Die Kräfte des Machtblocks

Übergabe an Hitler Waren nur Industrie- und Finanzkapital verantwortlich? Das ist auch aus marxistischer Sicht fragwürdig

Im Freitag vom 25. Januar 2008 wurden zwei Dokumente zur Machtübergabe an Hitler vorgestellt: Zum einen die "Industriellen-Eingabe" an Reichspräsident Hindenburg vom 19. November 1932 und des weiteren eine eidesstattliche Erklärung des Bankiers Schröder über ein Treffen am 4. Januar 1933. Mit der Industriellen-Eingabe befasste sich in der gleichen Nummer auch der Historiker Kurt Pätzold. Michael Jäger nimmt seine Ausführungen zum Anlass, noch einmal über die "Hauptschuldfrage" bei der Machtübergabe an die Nationalsozialisten nachzudenken.

Als "Schlüsseldokument" wertet Kurt Pätzold in einem Essay das als "Industriellen-Eingabe" in die historische Forschung eingegangene Schreiben: Es zeige, dass es "eines sanften Drucks bedurft" habe, um Hindenburg zur Ernennung Hitlers zu bewegen. Diesen Druck hätten "Großindustrielle, Großbankiers, Großgrundbesitzer und Führer von deren Interessenverbänden" ausgeübt. Pätzold muss sich dann freilich mit dem Umstand auseinandersetzen, dass "die bürgerliche Historiographie", um "Ausflüchte und Legenden" nicht verlegen, den Schlüsselcharakter des Dokuments gar nicht einräume, sondern ihm "mindere Bedeutung zuzuweisen" versuche. Die "DDR-Historiographie" habe hier weiterhelfen müssen.

Unterzeichner aus der Randzone

Nun gilt es in der Tat die Erinnerung daran wach zu halten, dass die NS-Herrschaft nicht etwa "vom Volk" errichtet wurde, sondern im Interesse "der wirtschaftlichen Eliten im kapitalistischen Deutschland" (Pätzold) ausgeübt wurde. Andererseits fällt es schwer, vor der wirklich nur "minderen Bedeutung" dieses Dokuments die Augen zu verschließen.

AUFGABE 1:
Welches Datum trägt laut dem vorliegenden Text die Industriellen-Eingabe an Reichspräsident Hindenburg?

ERFASSTE ANGABEN:
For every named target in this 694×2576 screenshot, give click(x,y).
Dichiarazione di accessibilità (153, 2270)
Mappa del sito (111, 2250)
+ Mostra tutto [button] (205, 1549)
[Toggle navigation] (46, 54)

AUFGABE 2:
Schreibe sämtliche Zeilen der Auflistung einschließlich der Aufforderung noch einmal ab. Verringere dabei jede Zahl in den Koordinaten der Antworten um 91.

LÖSUNG 1:
Den 19. November 1932.

LÖSUNG 2:
For every named target in this 694×2576 screenshot, give click(x,y).
Dichiarazione di accessibilità (62, 2179)
Mappa del sito (20, 2159)
+ Mostra tutto [button] (114, 1458)
[Toggle navigation] (-45, -37)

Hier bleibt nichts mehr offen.